EXTRAIT DU TEXTE.
================

On mène actuellement une expérimentation avec la ville de Lyon dans le quartier de la Part-Dieu – il sera en travaux pendant 10 ans – via une base de données mutualisée : la métropole de Lyon va faire « redescendre » des informations liées à ces travaux ; nos utilisateurs, quant à eux, feront « remonter » des données issues du terrain via l’application. En procédant à un croisement de ces données, la ville bénéficiera d’une image en temps réel de la situation du quartier. Ces données permettront de fluidifier la gestion des flux.

 A l’avenir, quelles améliorations viendront enrichir l’application ?

Il faut considérer le handicap de manière globale, car tous les sujets sont entrelacés. Dans un premier temps, nous avons l’intention d’accentuer encore la dimension communautaire. Les utilisateurs pourront bientôt entrer en contact entre eux, et certains seront distingués par une médaille pour récompenser leur investissement et leurs partages.

================

DOCUMENTS SOURCES.

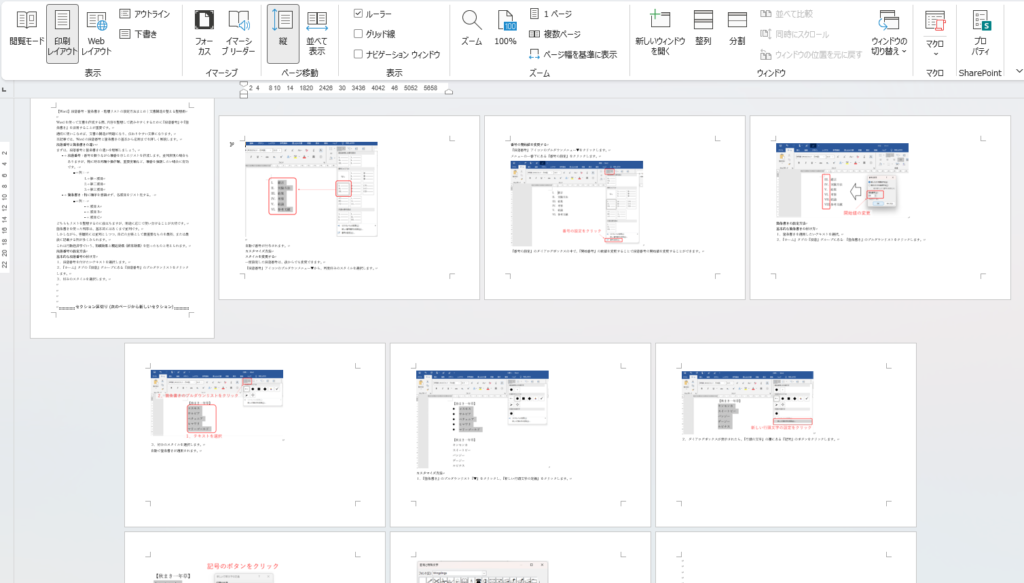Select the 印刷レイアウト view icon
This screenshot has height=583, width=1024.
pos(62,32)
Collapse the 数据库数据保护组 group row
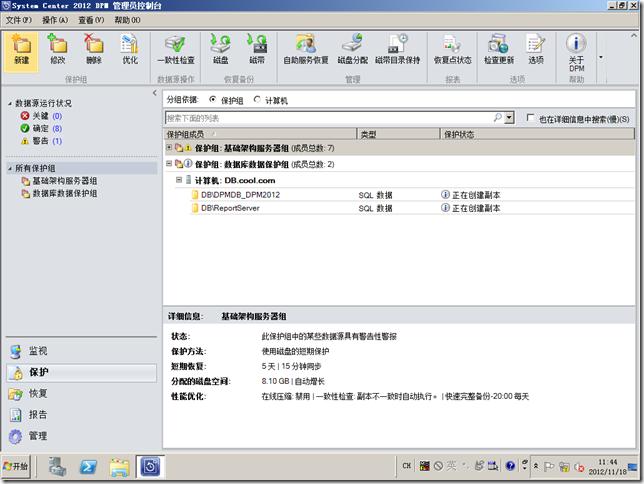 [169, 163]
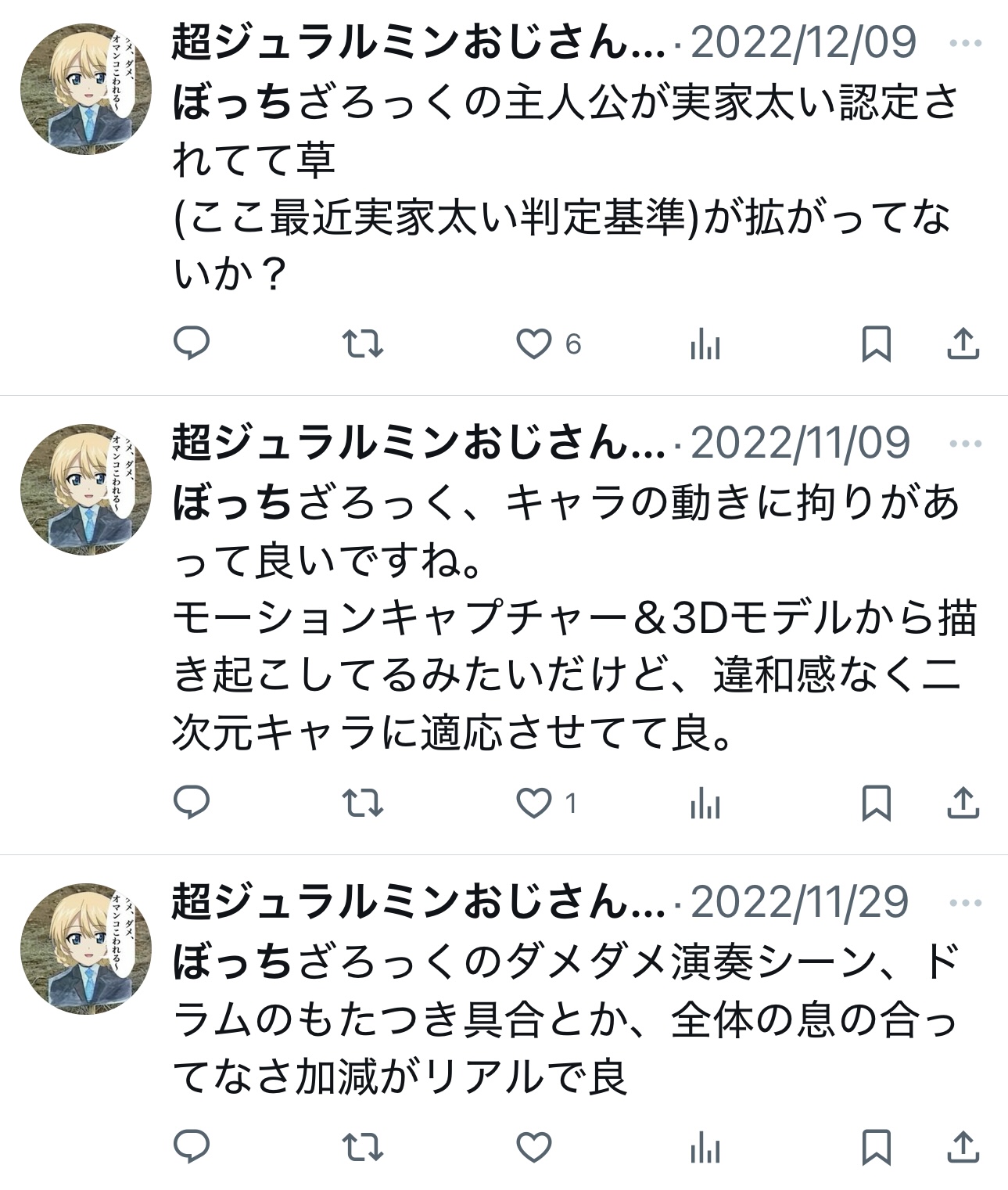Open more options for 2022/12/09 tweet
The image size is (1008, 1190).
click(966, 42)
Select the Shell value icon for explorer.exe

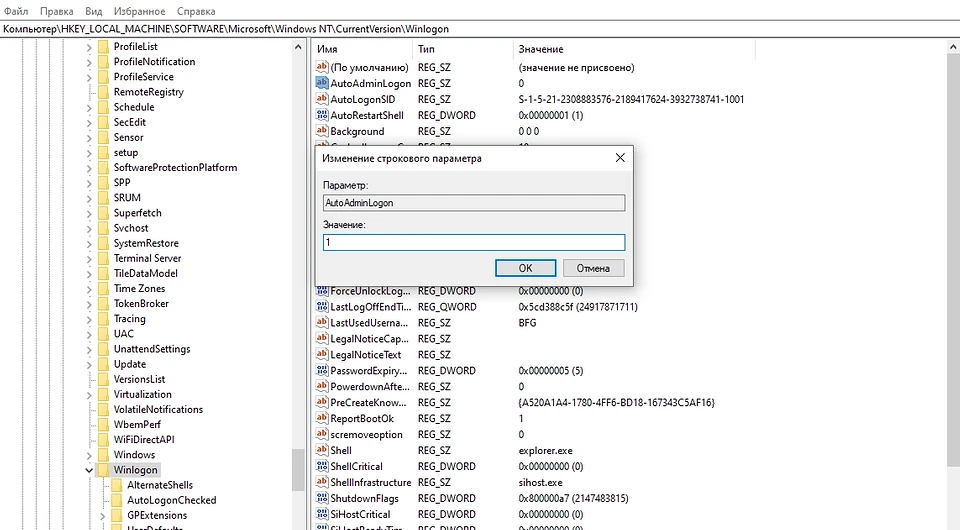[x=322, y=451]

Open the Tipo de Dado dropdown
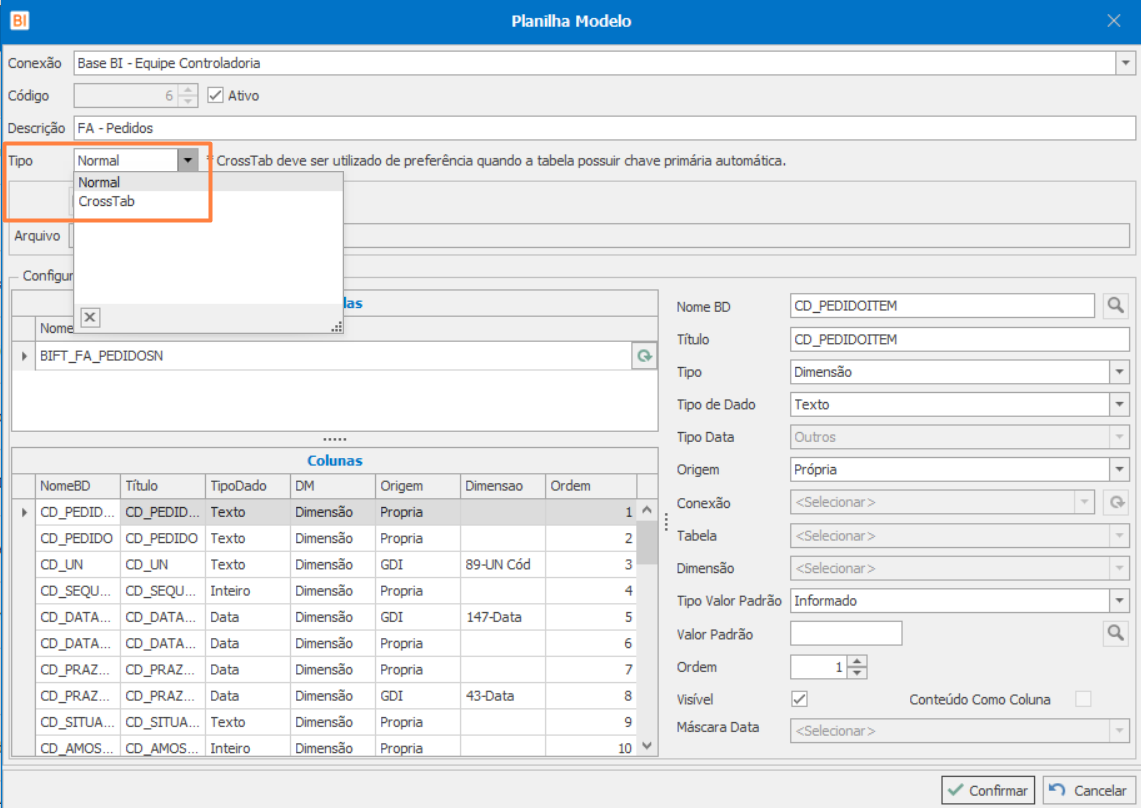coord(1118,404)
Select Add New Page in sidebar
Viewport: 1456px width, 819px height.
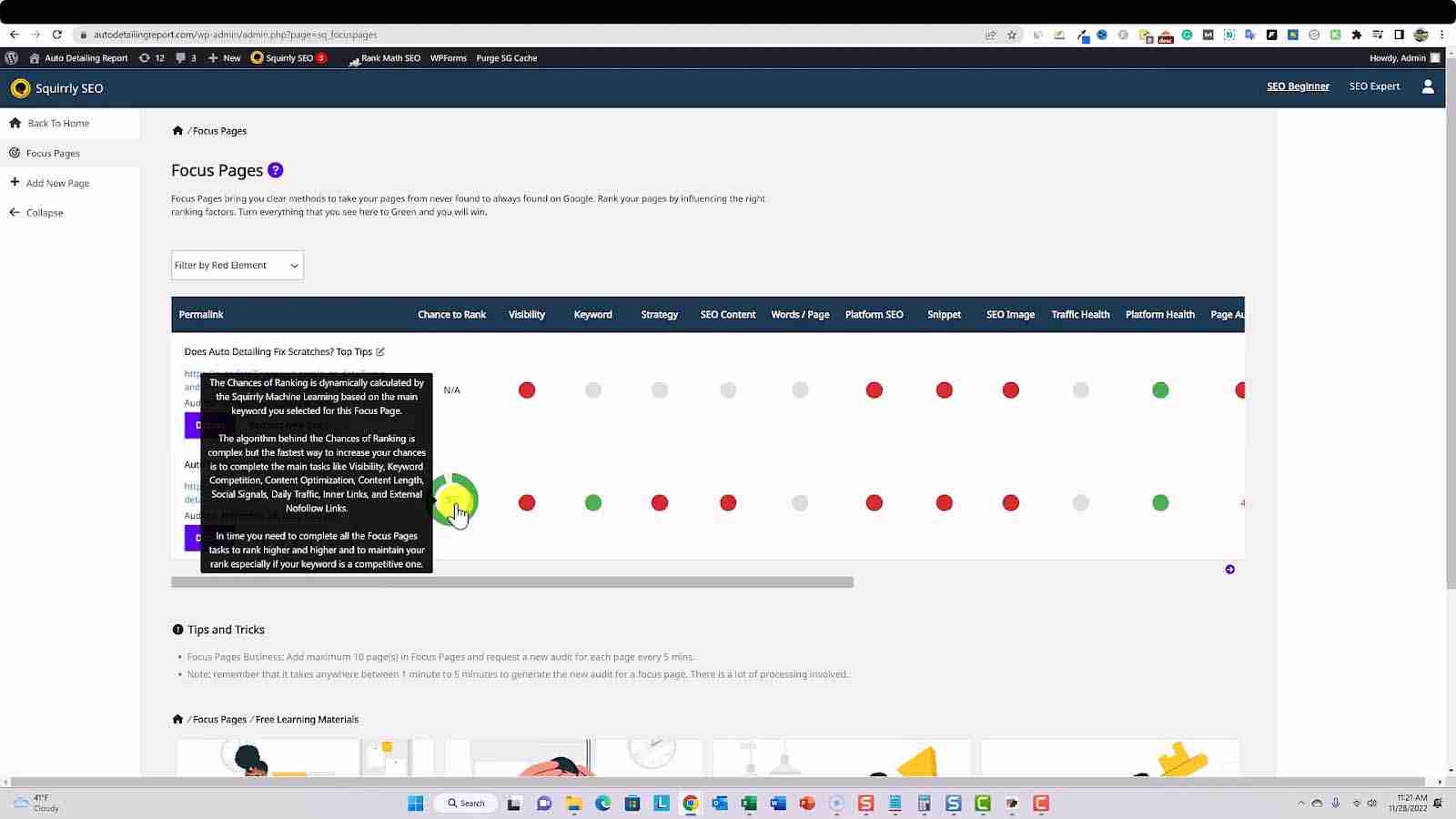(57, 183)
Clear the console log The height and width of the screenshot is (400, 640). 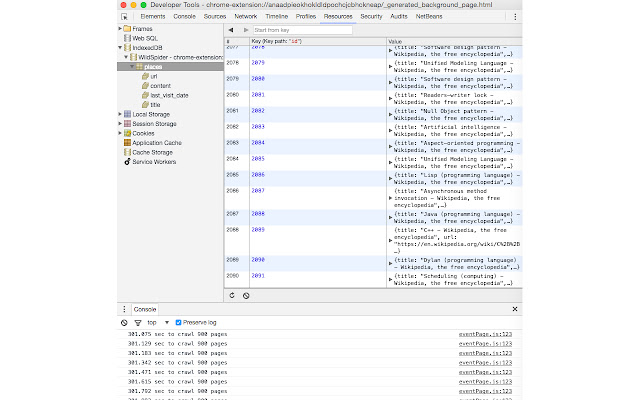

================

EXERCICES À RÉALISER.
1: Selon l'extrait du texte, pendant combien de temps le quartier de la Part-Dieu sera-t-il en travaux ?
2: Recopiez le passage de l'extrait du texte qui commence aux mots « On mène actuellement » et se termine après les mots « enrichir l’application ? ».

CORRIGÉ DE L'EXERCICE.
1: Pendant 10 ans.

2:
On mène actuellement une expérimentation avec la ville de Lyon dans le quartier de la Part-Dieu – il sera en travaux pendant 10 ans – via une base de données mutualisée : la métropole de Lyon va faire « redescendre » des informations liées à ces travaux ; nos utilisateurs, quant à eux, feront « remonter » des données issues du terrain via l’application. En procédant à un croisement de ces données, la ville bénéficiera d’une image en temps réel de la situation du quartier. Ces données permettront de fluidifier la gestion des flux.

 A l’avenir, quelles améliorations viendront enrichir l’application ?